## What you should do:
From the entries that follow, work out how many lines contain "Select". Write the number only.

## Record set:
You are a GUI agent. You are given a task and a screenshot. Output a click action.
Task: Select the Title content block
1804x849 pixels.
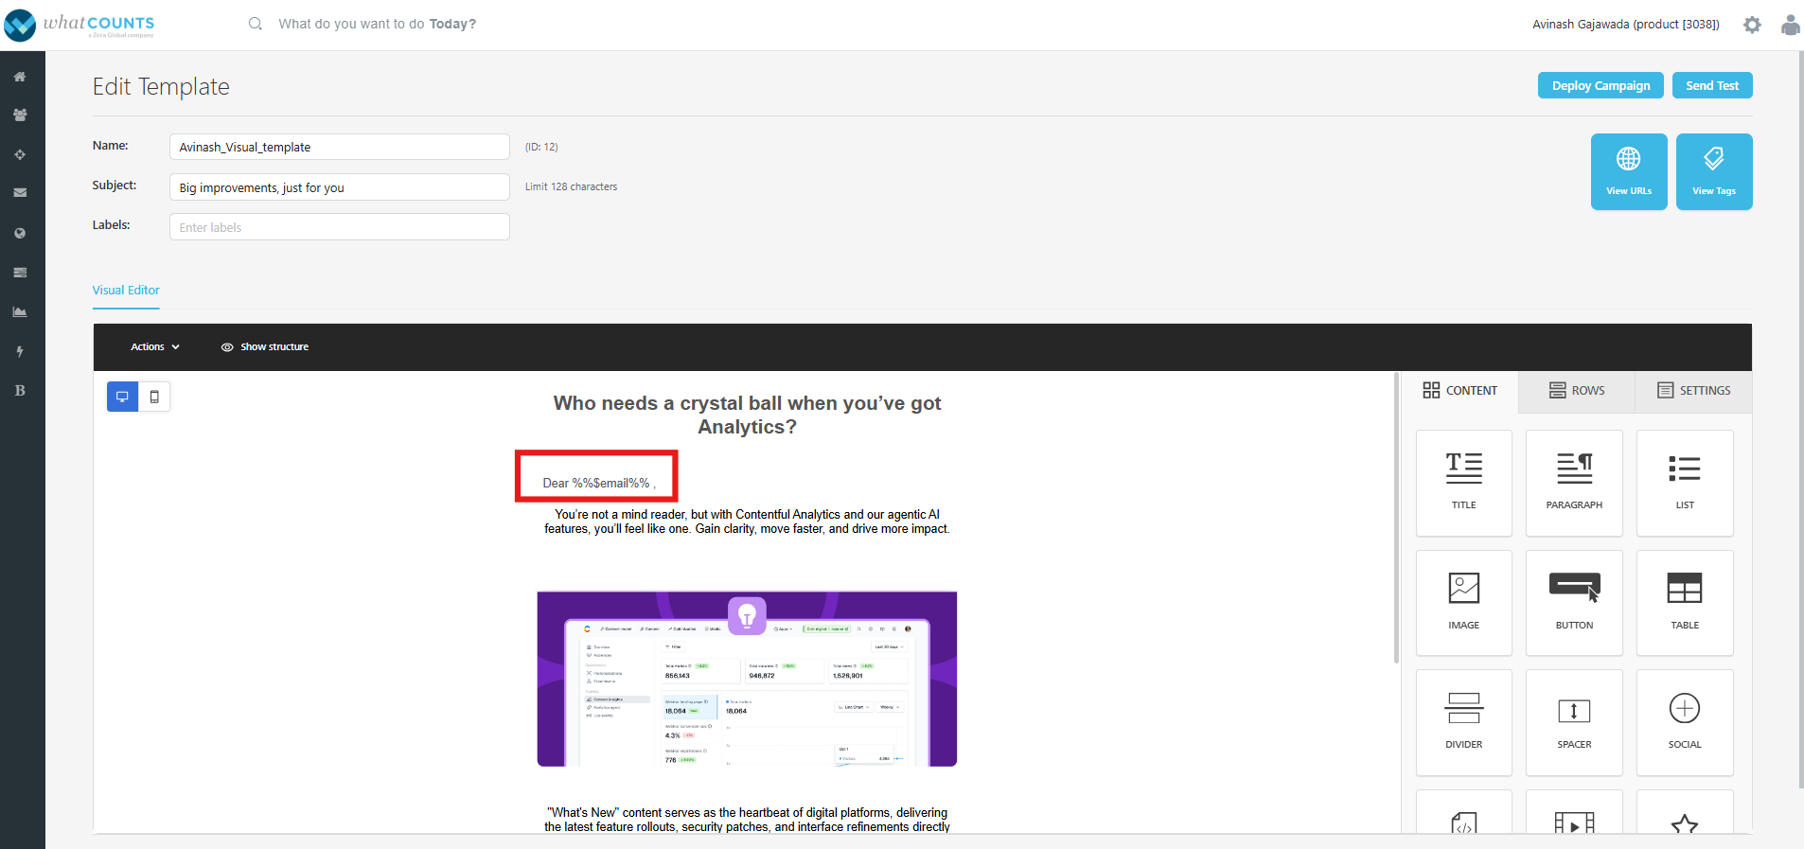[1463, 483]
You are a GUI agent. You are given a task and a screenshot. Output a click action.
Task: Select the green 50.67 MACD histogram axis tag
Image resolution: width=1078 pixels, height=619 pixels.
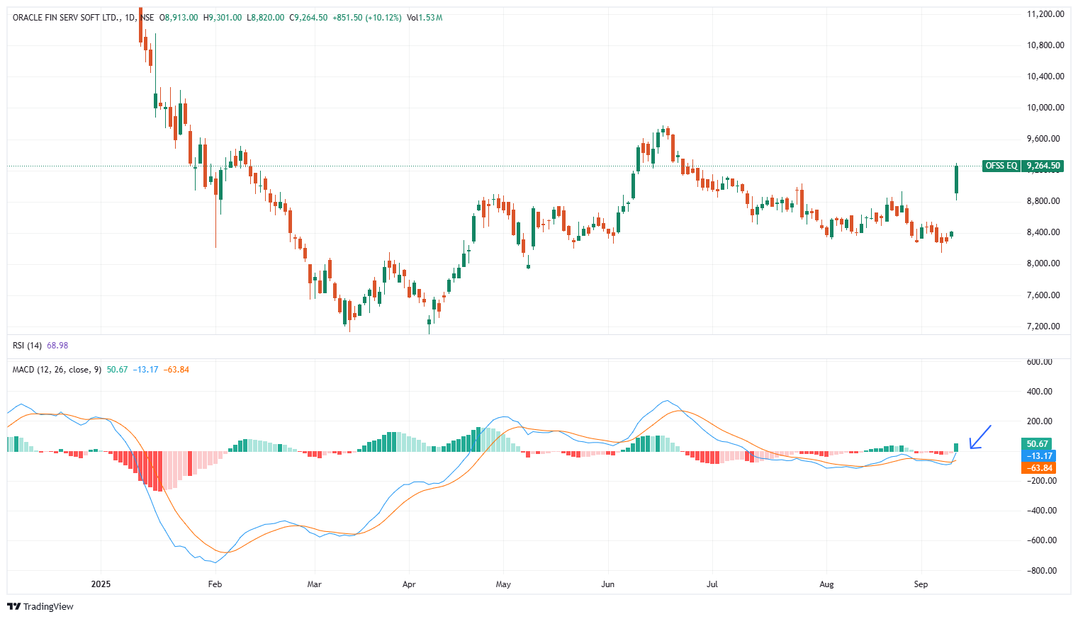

## Problem solution:
2